Los soldados habían desatado a José y se lo llevaban con la cruz a cuestas, propinándole de vez en cuando algún latigazo.

—¿Realmente la cruz estaba tan mal? —le pregunto al tribuno cuando nos quedamos solos—. A mí me ha parecido un trabajo excelente.

—Por supuesto —replica—, la cruz estaba muy bien hecha y aun cuando no hubiera sido así, me traería sin cuidado. Sólo necesitaba un pretexto para prolongar mi estancia en Nazaret sin levantar sospechas. Ven, a ti te lo puedo mostrar. Al fin y al cabo, los dos pertenecemos al orden ecuestre.

Subimos a la azotea, nos acercamos a la muralla y allí Apio Pulcro, apoyando una mano en una almena y alargando el otro brazo me pregunta:

—¿Qué ves?

—Nada —respondo—, un terreno baldío.

—Exactamente. Un terreno baldío perteneciente al Templo, donde pronto, por decisión expresa del rey Herodes, se construirá un barrio de viviendas y comercios. ¡Al lado mismo del Templo! El proyecto sólo es conocido de unos pocos, entre ellos, el difunto Epulón y, por supuesto, el sumo sacerdote Anano, el cual, muerto el principal inversionista, por deferencia a mi persona y a mis conexiones en la metrópoli, así como por amor a la patria, pensando sólo en el bienestar del pueblo de Israel y en la gloria infinita de Yahvé, me ha propuesto participar en la compra del terreno antes de que la decisión real se haga pública. Esto que ahora ves a tus pies, Pomponio, no vale nada, pero cuando se anuncie su desacralización, valdrá cientos…, no, ¡miles de talentos! ¿No es acaso un milagro, Pomponio? Si no hubiera sido por un estúpido homicidio, yo nunca habría venido a esta población apestosa. ¡Los dioses, Pomponio, los dioses inmortales me han guiado hasta este filón! El problema, como puedes suponer, es de liquidez. ¡Pecunia praesens! Prácticamente no he traído dinero, contando con que las autoridades locales sufragarían todos mis gastos, como es preceptivo y como mandan las leyes sagradas de la cortesía. Y los soldados apenas si llevan consigo unas pocas monedas sin valor, para sus necesidades adicionales o para mostrar su gratitud hacia la benevolencia de sus superiores. La paga entera se les da al regreso, para disuadirles de desertar o de no luchar con el debido arrojo. En resumen: esta misma tarde he despachado un mensajero a Jerusalén. Un árabe: magnífico jinete. Y como no entiende nuestro alfabeto, no podrá descifrar el contenido del mensaje.
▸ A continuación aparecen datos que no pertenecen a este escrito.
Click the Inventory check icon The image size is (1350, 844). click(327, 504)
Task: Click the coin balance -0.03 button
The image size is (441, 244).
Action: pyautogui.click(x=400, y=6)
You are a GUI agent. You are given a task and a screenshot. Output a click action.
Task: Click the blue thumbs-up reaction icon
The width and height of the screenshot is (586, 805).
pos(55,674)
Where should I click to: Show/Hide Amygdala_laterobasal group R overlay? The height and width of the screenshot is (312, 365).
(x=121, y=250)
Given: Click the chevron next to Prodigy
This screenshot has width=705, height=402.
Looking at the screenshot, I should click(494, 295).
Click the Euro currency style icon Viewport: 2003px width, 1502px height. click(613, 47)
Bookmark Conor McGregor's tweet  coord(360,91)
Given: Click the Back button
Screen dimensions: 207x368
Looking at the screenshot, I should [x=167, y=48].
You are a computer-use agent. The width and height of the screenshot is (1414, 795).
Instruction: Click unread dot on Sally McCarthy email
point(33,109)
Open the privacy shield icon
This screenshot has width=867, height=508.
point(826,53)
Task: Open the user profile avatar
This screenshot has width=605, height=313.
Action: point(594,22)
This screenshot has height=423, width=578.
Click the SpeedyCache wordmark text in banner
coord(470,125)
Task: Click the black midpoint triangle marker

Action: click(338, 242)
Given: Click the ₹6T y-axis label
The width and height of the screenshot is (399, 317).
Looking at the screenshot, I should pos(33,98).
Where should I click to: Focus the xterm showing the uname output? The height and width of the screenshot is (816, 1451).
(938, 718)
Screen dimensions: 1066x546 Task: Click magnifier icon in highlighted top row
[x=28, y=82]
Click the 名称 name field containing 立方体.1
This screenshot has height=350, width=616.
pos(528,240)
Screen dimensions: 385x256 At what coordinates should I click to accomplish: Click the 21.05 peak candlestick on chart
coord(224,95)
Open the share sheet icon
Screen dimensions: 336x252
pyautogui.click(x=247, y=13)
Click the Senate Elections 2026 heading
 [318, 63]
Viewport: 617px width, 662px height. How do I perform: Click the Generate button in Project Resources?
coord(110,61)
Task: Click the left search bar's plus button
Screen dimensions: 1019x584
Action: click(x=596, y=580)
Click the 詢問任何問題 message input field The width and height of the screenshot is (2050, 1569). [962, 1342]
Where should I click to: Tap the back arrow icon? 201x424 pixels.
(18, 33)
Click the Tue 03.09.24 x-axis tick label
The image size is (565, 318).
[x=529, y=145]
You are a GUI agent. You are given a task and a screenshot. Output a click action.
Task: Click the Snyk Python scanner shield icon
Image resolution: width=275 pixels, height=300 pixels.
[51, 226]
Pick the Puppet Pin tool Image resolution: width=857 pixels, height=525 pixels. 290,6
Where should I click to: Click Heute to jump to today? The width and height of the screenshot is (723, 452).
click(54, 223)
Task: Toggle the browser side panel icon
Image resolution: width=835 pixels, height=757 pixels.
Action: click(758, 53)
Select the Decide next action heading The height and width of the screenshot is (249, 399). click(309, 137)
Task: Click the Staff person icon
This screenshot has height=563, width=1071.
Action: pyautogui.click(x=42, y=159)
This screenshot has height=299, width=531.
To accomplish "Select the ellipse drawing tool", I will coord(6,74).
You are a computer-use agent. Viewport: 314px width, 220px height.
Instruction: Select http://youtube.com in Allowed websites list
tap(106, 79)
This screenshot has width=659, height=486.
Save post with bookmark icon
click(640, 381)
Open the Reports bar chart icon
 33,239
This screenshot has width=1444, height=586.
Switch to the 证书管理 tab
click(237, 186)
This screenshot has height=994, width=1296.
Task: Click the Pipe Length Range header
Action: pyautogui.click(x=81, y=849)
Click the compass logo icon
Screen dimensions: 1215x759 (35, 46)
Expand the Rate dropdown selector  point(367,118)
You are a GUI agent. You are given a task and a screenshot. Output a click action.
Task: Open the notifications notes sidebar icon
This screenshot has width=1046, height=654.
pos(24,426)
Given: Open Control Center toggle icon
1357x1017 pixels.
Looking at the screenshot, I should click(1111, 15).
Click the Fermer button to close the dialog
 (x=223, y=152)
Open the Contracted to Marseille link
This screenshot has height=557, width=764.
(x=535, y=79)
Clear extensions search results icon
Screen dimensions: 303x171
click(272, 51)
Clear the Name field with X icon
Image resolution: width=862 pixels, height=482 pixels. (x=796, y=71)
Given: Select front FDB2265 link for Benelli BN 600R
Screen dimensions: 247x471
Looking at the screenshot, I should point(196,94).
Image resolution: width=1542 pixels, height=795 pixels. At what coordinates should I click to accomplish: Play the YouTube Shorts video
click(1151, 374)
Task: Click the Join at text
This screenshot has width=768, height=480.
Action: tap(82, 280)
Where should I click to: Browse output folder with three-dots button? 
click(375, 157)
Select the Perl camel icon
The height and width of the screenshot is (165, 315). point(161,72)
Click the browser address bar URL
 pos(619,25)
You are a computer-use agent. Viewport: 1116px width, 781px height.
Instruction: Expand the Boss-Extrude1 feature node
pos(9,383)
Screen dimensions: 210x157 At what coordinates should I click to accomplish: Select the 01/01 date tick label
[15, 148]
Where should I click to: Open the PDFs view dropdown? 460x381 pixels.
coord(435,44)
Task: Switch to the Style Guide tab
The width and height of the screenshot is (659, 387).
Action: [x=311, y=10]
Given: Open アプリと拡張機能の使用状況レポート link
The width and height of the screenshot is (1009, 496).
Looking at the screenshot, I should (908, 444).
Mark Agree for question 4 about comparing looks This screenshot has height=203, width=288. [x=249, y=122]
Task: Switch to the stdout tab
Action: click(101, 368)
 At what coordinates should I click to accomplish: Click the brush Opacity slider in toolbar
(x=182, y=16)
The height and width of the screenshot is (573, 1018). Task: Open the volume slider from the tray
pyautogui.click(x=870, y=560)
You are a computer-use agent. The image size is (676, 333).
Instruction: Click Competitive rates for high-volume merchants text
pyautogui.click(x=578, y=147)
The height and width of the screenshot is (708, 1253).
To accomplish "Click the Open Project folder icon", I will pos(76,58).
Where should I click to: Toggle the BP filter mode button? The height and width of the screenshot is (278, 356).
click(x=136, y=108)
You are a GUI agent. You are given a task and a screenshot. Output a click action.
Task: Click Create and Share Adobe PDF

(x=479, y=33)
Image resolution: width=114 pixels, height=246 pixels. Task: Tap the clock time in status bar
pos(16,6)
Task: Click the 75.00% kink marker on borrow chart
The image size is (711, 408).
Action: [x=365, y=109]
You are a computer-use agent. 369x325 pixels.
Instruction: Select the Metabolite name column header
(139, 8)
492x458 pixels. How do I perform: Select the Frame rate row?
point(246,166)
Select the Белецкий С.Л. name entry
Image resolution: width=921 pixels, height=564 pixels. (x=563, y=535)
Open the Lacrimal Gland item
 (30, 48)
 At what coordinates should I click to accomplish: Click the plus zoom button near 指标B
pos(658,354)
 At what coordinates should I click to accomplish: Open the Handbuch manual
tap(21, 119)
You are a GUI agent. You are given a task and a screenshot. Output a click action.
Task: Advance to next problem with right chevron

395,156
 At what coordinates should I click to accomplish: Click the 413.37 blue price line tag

Va dirigido a unos comerciantes de la capital con los que en anteriores ocasiones he realizado fructíferas transacciones y a quienes he pedido, en términos que no admiten evasiva, un préstamo a bajo interés. Si no hay contratiempo, mañana estará de regreso el mensajero con un pagaré. Nunca se debe confiar dinero en metálico a un soldado, y menos si es árabe.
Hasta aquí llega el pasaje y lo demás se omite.